Chris Hipkins says he's not worried a capital gains tax implemented by a future Labour-led government might drive the wealthy offshore, because most other countries already have one.
The Opposition leader, who ruled out campaigning on capital gains and wealth taxes ahead of the 2023 election, in a speech at the weekend said both were back on the table, as was a land tax. The idea is to ease the tax burden on salary and wage earners, who are "shouldering a disproportionate share" compared to those whose money comes from their wealth.
"Under this government, those with multiple investment properties are getting huge tax breaks while those on salary and wages pay tax on every dollar they earn," Hipkins told supporters on Sunday.
Labour considered a capital gains tax, but ruled out campaigning on it in both 2020 and 2023. Hipkins ruled out a wealth tax, as proposed by the Greens, last year - despite it having interest from then-Finance Minister Grant Robertson and Revenue Minister David Parker, the latter of whom quit after Hipkins' captain's call.
"Well, you know, that was then and this is now," Hipkins told Morning Report on Monday.
"I think we have to realise, you know, we have to accept at some point in the country that the tax system that we've got is unsustainable. You know, with fewer people paying PAYE - pay as you earn - tax as a proportion of the workforce, we're going to have to do something to recognise the fact that, you know, all of the public services that we currently fund out of our tax revenue - so, health, education, you know, the infrastructure that we build, welfare system, superannuation - we're going to need to be able to continue to fund those things into the future, and our current tax system is going to struggle to do that."
An investigation by Inland Revenue last year found the wealthiest were paying less than half the amount of tax, across all forms of income, than most other New Zealanders - because of untaxed capital gains from businesses, property and other investments.

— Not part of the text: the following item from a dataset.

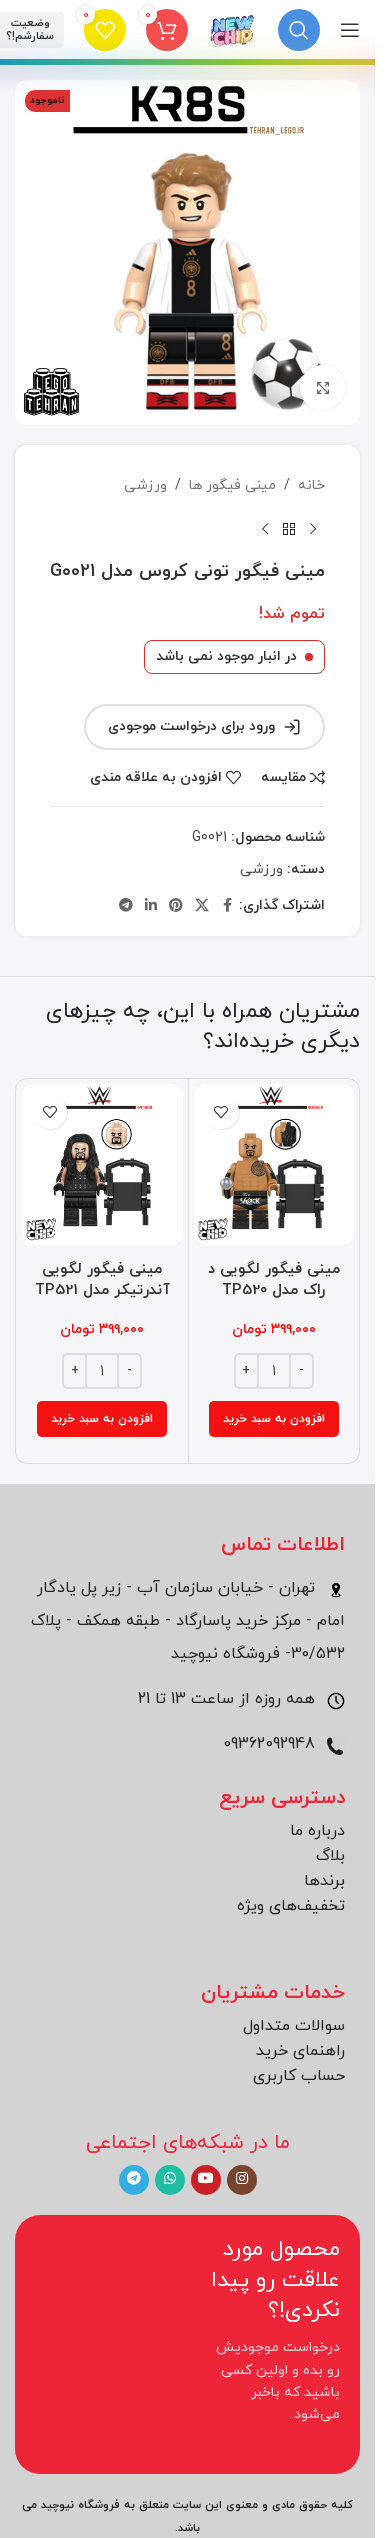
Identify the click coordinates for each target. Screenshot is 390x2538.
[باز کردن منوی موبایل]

"We will be very clear with the country what we put forward as our tax policy well before the election, so that people know what they're voting for," Hipkins said.
"But I do think increasing numbers of New Zealanders want to have this discussion. I think they see that the tax system is unsustainable as it is."
The International Monetary Fund (IMF) last week said New Zealand "would benefit from a more efficient, equitable, and sustainable tax system" to encourage productivity, and "increase the progressivity of income tax". The global body also said the country should "mobilise additional revenue in response to long-term fiscal challenges", including a "comprehensive capital gains tax, land value tax, and changes to corporate income tax".
"When even the IMF is saying our tax system is broken it really is time to do something," Hipkins said on Sunday.
While a poll last year found a majority of voters would back a capital gains tax on investment properties, most would not like one on the family home. New Zealanders' reliance on property as their primary investment has been noted by the IMF as an ongoing risk to the economy, due to "high household debt, borrowers' vulnerability to rising interest rates and banks' high exposure to housing".
Asked if a wealth or capital gains tax could result in "capital flight" - investors taking their money out of New Zealand to spend elsewhere - Hipkins said it was "certainly one of the risks of something like a wealth tax".
"But there are a range of options on the table, wealth tax only being one of them - a capital gains tax, you know, we have to look at land tax - we've got to look at a range of options and the strengths and weaknesses of each of those.
"If you look at something like a capital gains tax, for example… that would be one of the least-riskier options in terms of wealth flights, because most of the countries that people would move their wealth to also have a capital gains tax. We're actually an international outlier in not having one.
"Having said that, I'm not narrowing down the options at this point. I think it's important that we work through those."
'Lunacy'
ACT leader David Seymour rejected Labour's assessment of the tax system, telling RNZ the opposition's prescription was driven by envy.
"They need to stop looking at policies that set people against each other... and [instead] ask, how does New Zealand become more affordable and ultimately more prosperous overall?"
Seymour said taxes on capital gains were "taxing twice" as property investors already had to pay tax on the rental income from that asset.
"[A CGT] is basically an opportunity to grab money off people who have got it and ACT would always argue that's the opposite of the values that will make us more prosperous as a country."
Seymour also rejected the notion New Zealand had a "massive revenue problem" and said "more effective spending" was the solution.
"Let's just remember that New Zealand's economy actually has more tax as a percentage of GDP than many of the countries that we like to compare ourselves with, I'm thinking, Australia, the United States, Canada."
New Zealand First leader Winston Peters also attacked Labour, tweeting Hipkins was only proving his irrelevance and did not understand a nation could not "tax itself into prosperity".
"His terminal plan to take Labour further to the lunacy of the economic and social left is palpable."
Greens co-leader Chlöe Swarbrick says the tax burden falls unequally on middle-earners rather than those with the most money, received through big capital gains.
She told Morning Report she and the Greens welcomed Labour " to a desperately long overdue conversation on tax reform".
"Labour's own commissioned advice and evidence from when they were last in government, from IRD last term, told us that we have a tax system that says the wealthiest pay and effective tax rate less than half of that is the average New Zealander.
The Green Party has been proposing a wealth tax to pay for a universal guaranteed income and more infrastructure spending.